In this post, we’ll be looking at creating an Ubuntu Budgie desktop (with Pi-specific customizations!) with a cloud-init configuration.

Ubuntu Budgie

The Budgie desktop is (was?) based on GNOME but with a more “traditional” desktop feel. The Ubuntu Budgie remix is styled with a brief nod towards MacOS X with a Dock-like launcher (Plank) centred at the bottom of the screen. However, that’s as far as the Mac-allusions go. There’s no application menu in the bar at the top, and the window icons are at the top-right instead of top-left.
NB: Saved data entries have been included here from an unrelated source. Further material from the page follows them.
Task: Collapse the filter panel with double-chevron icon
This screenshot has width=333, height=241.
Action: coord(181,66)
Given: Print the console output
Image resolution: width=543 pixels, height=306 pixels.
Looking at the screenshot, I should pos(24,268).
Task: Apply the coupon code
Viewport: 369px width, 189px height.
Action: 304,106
A screenshot of the Ubuntu Budgie desktop. Under the dark top bar containing the start-menu button, clock, and system tray, a variety of applications are shown including "top" running under the Tilix terminal, The Cult's "Sonic Template" album in the Lollypop music player, an episode of "Hey Duggee" playing in the Parole video player, and Firefox in the background showing a news article. At the bottom center of the screen is the MacOS X Dock-like application showing the icons of all the running applications, and a few others for quick launch.

Despite the GNOME heritage, there’s no Wayland support yet (although a bit of googling does suggest that it’s a high priority for the next release). On first login, I did need to select “Budgie Desktop” in the login manager (GDM) instead of the “Ubuntu Desktop” default, which was a little odd, but it turned out there was a reason for that which we’ll come back to later …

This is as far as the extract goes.